BERLIN (Reuters) - German hoteliers are mixing humanitarian concerns with business sense to accommodate asylum seekers as the winter approaches - and fill thousands of otherwise unwanted rooms.
With Germany struggling to shelter the record number of 800,000 migrants expected to arrive this year alone, local authorities are increasingly resorting to putting them up in hotels - their most costly option.
The hotel business is doing well in the main business and tourist centers. But outside the prime areas and peak seasons, rooms often lie empty and here the need for accommodation created by Europe’s migrant crisis is proving an unexpected boon.
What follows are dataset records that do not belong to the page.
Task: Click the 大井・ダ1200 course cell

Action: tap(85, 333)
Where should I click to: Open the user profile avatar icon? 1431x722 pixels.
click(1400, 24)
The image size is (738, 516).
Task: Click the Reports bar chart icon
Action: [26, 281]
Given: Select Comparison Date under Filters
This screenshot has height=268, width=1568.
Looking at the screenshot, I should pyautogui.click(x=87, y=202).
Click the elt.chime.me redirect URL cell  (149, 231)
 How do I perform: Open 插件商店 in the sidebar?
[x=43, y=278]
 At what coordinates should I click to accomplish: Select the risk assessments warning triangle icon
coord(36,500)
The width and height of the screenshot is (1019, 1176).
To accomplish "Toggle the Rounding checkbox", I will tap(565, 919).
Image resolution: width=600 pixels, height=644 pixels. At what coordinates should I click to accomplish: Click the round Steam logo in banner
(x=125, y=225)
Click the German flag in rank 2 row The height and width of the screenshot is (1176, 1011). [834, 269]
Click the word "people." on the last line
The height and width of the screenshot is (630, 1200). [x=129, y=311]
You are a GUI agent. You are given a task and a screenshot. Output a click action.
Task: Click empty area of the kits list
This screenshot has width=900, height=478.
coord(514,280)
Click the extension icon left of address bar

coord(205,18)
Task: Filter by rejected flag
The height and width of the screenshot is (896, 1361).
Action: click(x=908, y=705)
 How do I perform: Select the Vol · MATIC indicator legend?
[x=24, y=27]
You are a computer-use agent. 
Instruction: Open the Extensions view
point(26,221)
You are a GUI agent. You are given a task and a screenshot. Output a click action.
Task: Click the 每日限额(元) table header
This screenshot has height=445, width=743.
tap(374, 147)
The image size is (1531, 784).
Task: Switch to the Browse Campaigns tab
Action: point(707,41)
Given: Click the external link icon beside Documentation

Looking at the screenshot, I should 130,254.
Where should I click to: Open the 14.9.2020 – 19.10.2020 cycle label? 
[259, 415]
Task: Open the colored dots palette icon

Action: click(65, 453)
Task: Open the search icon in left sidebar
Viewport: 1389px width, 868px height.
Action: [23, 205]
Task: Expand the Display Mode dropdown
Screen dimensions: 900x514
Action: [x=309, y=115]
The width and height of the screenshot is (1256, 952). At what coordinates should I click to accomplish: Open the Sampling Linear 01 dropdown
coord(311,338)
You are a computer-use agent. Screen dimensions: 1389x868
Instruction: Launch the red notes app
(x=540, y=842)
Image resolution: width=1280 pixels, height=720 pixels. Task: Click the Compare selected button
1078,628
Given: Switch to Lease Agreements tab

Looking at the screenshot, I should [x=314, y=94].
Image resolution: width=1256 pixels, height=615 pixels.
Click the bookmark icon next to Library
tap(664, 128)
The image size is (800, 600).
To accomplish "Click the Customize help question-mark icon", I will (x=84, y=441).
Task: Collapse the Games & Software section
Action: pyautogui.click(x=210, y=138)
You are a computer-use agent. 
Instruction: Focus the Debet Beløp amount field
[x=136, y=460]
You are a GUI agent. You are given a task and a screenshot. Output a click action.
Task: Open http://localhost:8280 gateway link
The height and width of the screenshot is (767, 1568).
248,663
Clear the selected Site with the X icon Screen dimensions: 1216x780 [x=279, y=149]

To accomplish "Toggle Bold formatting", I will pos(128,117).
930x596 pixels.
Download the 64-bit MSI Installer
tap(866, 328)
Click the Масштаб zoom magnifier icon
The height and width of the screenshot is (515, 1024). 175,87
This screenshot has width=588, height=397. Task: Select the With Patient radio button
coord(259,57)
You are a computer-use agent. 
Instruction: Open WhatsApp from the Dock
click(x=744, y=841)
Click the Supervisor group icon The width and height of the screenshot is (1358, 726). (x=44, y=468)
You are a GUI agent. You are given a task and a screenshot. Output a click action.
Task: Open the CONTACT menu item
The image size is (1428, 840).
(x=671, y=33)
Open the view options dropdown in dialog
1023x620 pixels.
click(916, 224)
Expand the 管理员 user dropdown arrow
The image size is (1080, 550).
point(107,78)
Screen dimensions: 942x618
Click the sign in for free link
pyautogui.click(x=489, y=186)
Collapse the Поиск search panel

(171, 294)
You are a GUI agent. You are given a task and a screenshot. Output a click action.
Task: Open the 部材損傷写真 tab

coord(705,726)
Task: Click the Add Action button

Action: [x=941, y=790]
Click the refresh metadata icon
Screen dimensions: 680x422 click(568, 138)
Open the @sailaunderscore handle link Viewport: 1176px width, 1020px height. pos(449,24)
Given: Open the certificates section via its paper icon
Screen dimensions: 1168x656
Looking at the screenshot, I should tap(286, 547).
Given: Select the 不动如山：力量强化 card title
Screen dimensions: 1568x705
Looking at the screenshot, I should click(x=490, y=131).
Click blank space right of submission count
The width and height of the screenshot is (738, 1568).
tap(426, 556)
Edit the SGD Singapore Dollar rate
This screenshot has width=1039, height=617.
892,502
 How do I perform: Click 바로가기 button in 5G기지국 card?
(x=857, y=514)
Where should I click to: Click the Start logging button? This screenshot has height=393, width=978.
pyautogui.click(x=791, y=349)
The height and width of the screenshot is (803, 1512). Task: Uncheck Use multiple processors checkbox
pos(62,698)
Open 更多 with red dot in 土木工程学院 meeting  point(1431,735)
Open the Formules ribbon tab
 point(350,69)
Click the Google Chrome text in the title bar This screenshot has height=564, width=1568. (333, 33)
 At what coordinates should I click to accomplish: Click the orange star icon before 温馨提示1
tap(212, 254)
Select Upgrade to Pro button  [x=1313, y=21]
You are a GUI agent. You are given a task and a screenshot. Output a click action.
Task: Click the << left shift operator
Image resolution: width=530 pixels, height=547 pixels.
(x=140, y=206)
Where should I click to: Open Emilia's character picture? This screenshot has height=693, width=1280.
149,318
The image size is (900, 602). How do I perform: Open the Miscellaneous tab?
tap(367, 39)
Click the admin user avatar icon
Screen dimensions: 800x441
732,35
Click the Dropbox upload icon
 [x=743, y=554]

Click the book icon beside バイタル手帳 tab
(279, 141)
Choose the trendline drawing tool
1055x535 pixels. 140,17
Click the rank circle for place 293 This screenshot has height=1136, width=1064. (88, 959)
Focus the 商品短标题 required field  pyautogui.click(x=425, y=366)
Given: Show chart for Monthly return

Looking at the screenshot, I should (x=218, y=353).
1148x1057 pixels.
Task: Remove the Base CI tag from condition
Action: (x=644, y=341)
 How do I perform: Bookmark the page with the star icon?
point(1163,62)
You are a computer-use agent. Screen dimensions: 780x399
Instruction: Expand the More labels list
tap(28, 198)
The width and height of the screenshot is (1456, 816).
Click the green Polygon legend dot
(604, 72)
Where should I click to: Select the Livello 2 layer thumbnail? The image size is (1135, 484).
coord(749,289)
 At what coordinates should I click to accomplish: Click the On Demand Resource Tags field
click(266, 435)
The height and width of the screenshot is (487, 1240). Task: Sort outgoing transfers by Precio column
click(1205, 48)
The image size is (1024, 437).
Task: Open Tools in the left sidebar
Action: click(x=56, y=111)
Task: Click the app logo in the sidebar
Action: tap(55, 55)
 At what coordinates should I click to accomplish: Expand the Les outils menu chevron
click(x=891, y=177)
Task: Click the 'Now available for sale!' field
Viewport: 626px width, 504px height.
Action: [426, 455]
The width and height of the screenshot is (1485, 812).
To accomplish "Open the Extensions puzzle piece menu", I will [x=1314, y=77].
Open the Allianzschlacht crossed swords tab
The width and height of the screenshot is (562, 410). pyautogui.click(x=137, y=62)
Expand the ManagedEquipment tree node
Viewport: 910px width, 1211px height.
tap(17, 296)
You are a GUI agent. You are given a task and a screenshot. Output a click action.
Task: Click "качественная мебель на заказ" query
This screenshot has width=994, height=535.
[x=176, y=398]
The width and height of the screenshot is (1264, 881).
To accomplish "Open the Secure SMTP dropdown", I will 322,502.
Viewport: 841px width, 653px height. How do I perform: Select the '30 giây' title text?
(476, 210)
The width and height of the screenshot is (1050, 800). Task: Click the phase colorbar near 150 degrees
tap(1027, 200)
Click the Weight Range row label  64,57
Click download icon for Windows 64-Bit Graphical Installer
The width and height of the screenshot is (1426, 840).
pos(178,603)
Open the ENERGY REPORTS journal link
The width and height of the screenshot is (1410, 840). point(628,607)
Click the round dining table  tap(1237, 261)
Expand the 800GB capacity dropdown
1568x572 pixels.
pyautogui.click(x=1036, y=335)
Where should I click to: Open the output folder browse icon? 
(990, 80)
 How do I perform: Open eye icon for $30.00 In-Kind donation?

“Currently every hotel in Germany is receiving requests,” said Iliane Dingel-Padberg, spokeswoman for the H-Hotels group. “We wouldn’t consider so-called A-sites for the housing of refugees, rather our C-sites with limited occupancy rates. What motivates us is a mixture of economic and humanitarian reasons.”
H-Hotels, whose brands include Ramada in Germany and Switzerland, recently leased a four-star hotel to the eastern state of Brandenburg for three years and is negotiating with several other states.
Germany is the top European destination for migrants seeking a safe and better life and Chancellor Angela Merkel announced last week that the government would pay the 16 federal states 670 euros a month for every asylum seeker they took in.
The states and thousands of municipalities responsible for looking after migrants want to house them in apartments but availability is tight, especially in the main towns and cities.
Work is underway to convert available buildings for residential use, but in the meantime many asylum seekers are sleeping in accommodation unsuitable for long-term use such as gymnasiums or empty office blocks. Even more pressing is the need of those sleeping in tents now that the summer is over and temperatures are falling.
That leaves hotels, which cost local authorities working on tight budgets from 20 to 50 euros per night per migrant.
In the western city of Duesseldorf, around 1,000 are in hotels at a monthly cost of over 1,000 euros per person - more than three times what the city pays for rental accommodation.
“Many owners are interested due to low occupancy levels in their hotels and although this is the most expensive form of accommodation, we currently see no other possibility,” said Martin Dommer, spokesman of the city of Cologne, which is housing 2,500 of its 7,800 migrants in mid-sized hotels.
In eastern Germany, Maritim Hotels has leased an entire hotel in the city of Halle, where occupancy rates are as low as 40 percent, for three years to accommodate 740 refugees.
Local newspapers estimate the yearly lease cost at 4 million euros, but neither the state nor the hotel group would comment on the precise agreement.
“The hotel’s structural situation, particularly the high number of single rooms, make it difficult to fill the building permanently and profitably on the market,” Gerd Prochaska, managing director of the Maritim Hotel Group, said.
The city of Berlin is housing 1,400 refugees, paying up to 50 euros per night to house each of them. Some are at the Aap Hotel, which advertises rooms starting at 20 euros online, although marketing manager Fatih Turhan said even the maximum rate doesn’t cover his hotel’s actual expenses.
Turhan said asylum seekers tended to use more electricity than other guests and, unable to afford restaurant meals, some tried to cook in their rooms. “One needs to consider that these rooms are subject to non-normal usage,” he said.